Prove that $\lim_{x \to 0} \frac{\sin(\sin(x))}{x} = 1$

Question

How can I prove that $\displaystyle \lim_{x \to 0} \frac{\sin(\sin(x))}{x} = 1$

Can I say that

$$\lim_{x \to 0} \sin(\sin (x)) = \lim_{x \to 0} \sin (\lim_{x \to 0} \sin (x))$$?

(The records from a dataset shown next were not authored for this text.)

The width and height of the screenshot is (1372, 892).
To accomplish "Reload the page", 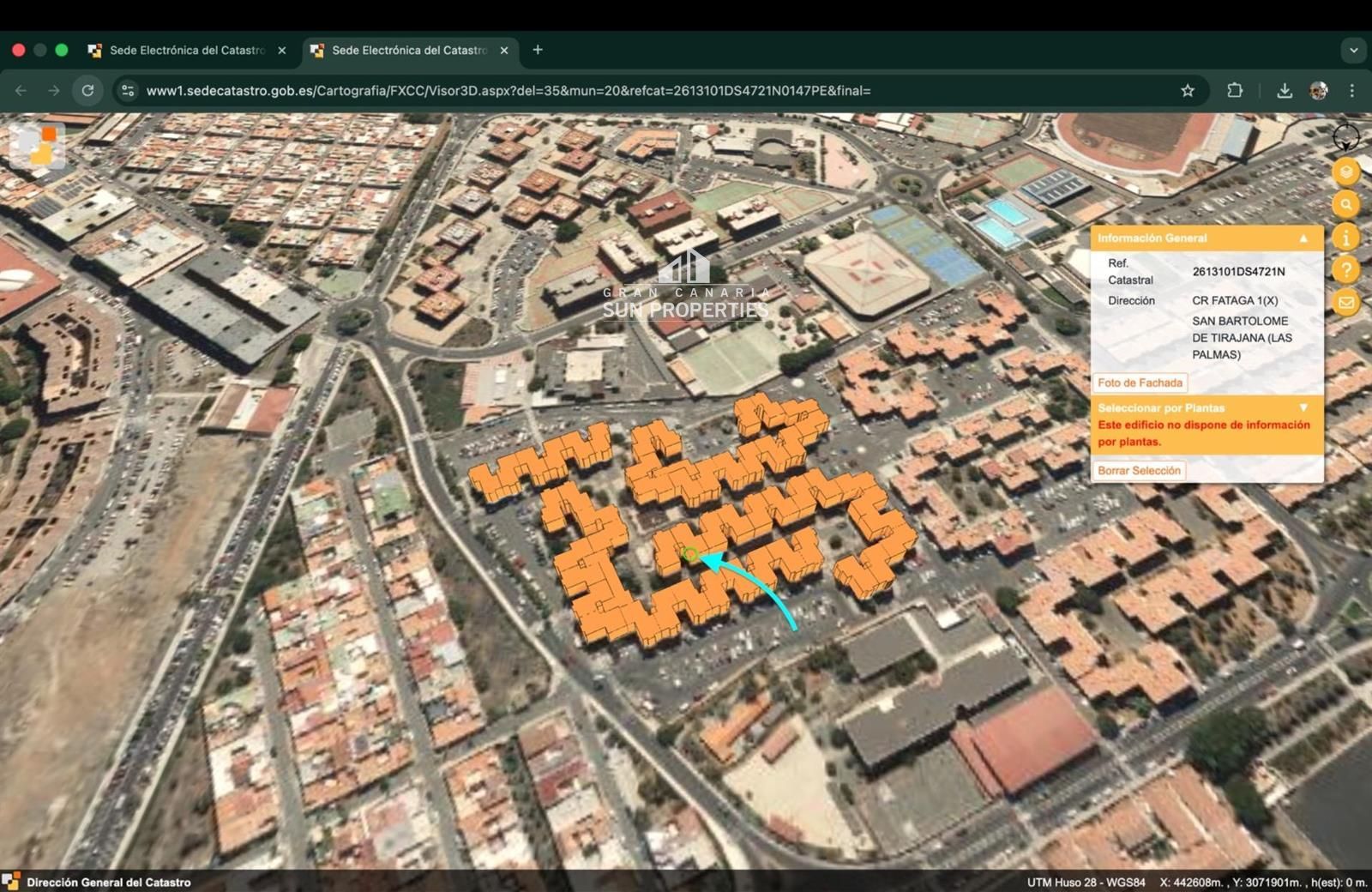I will pyautogui.click(x=87, y=91).
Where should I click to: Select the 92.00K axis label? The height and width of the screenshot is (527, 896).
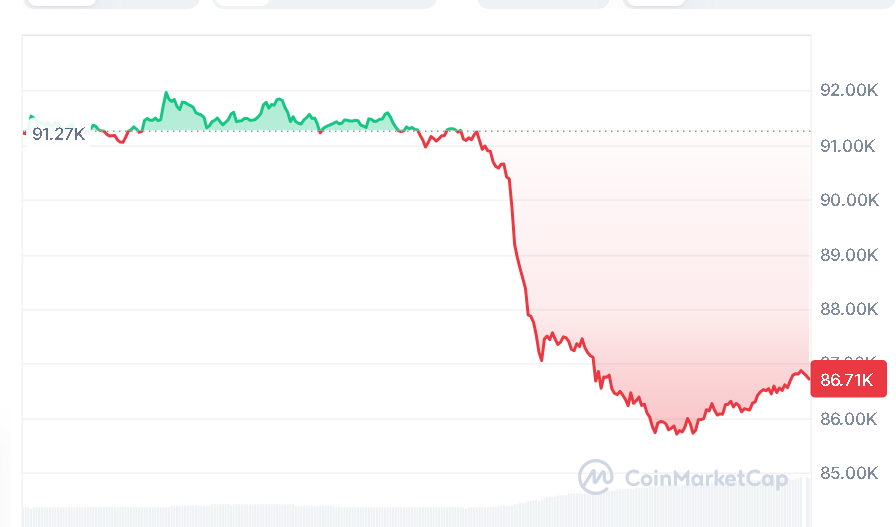[x=848, y=91]
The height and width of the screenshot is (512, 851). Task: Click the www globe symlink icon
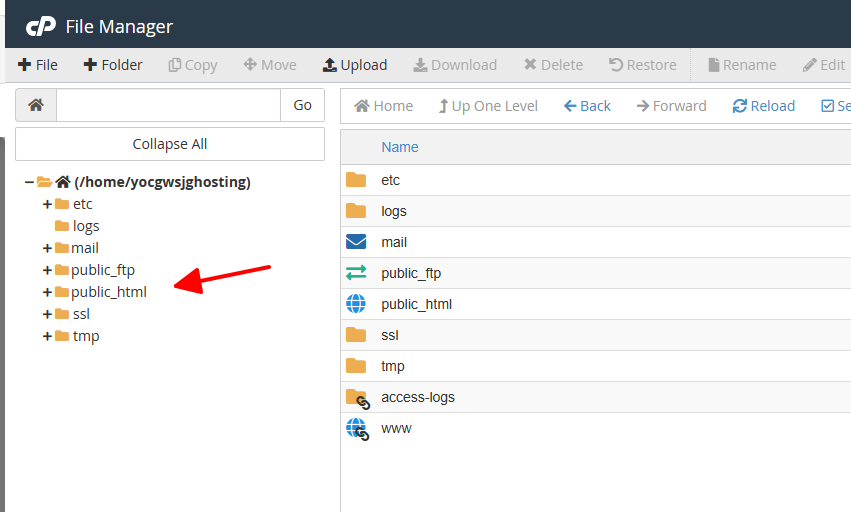pos(357,429)
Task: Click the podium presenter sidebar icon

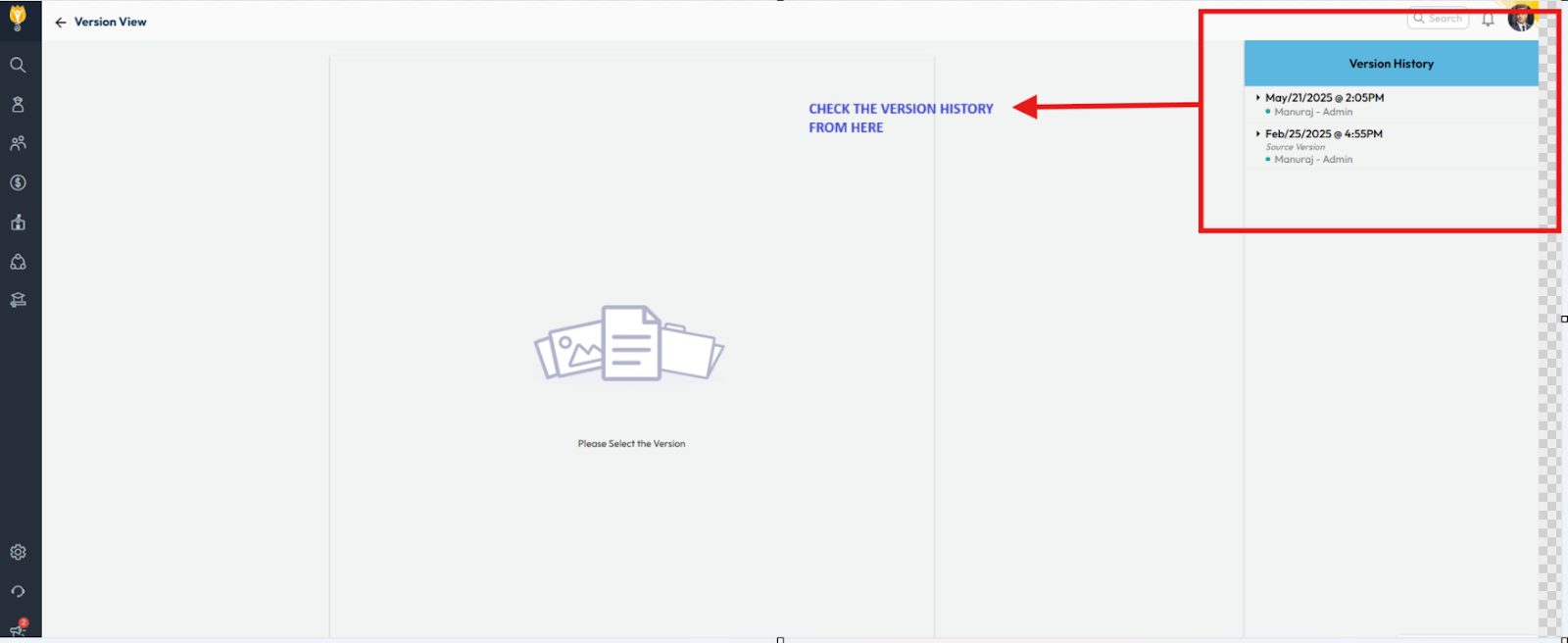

If that's the case, I can see the solution, because:

$$\lim_{x \to c} \sin(x) = \sin(c)$$

but I can't find a property of limits that says that:

$$\lim_{x \to 0} \sin(x) = \lim_{x \to 0} \sin ( \lim_{x \to 0} x)$$

I'm probably getting this thing all wrong.... I'm sorry if this question is too stupid. I'm learning Calculus by myself....

Thank You for your help!

Answer 1

$$\lim_{x\rightarrow0}\frac{\sin{\sin x} }{x}=\lim_{x\rightarrow0}\frac{\sin{\sin x} }{\sin x} \frac {\sin x}{x}=\lim_{\ sin x\rightarrow0}\frac{\sin{\sin x} }{\sin x} \lim_{x \rightarrow 0}\frac {\sin x}{x}=1 \cdot1$$

Answer 2

I believe you can also look at the DC term of the taylor expansion:

$$\frac{y - {y^3 \over 3!} + {y^5 \over 5!} ...}{x}\mid_{y = \sin(x)}$$

$$\frac{\left(x - {x^3 \over 3!} + {x^3 \over 5!}+...\right) - {\left(x - {x^3 \over 3!} + {x^3 \over 5!}+...\right)^3 \over 3!} + {\left(x - {x^3 \over 3!} + {x^3 \over 5!}+...\right)^5 \over 5!} ...}{x}$$

$$1 + O(x^2)$$

...which is $1$ at $x = 0$.

Answer 3

Since plugging in $x=0$ yields an indeterminant form $\dfrac{0}{0}$, apply L'Hôpital's rule to see

$$\displaystyle\lim_{x \rightarrow 0} \dfrac{\sin(\sin(x))}{x} \stackrel{\mathrm{L.H.}}{=} \displaystyle\lim_{x \rightarrow 0} \dfrac{\cos(x)\cos(\sin(x))}{1}=\cos(0)\cos(0)=1.$$

Answer 4

By definition, your limit is the derivative of $\sin(\sin(x))$ at $0$. Applying the chain rule, $\frac{d}{dx} \sin(\sin(x)) = \cos(\sin(x))\cos(x)$, so the value of the limit is $\cos(\sin(0))\cos(0) = 1$.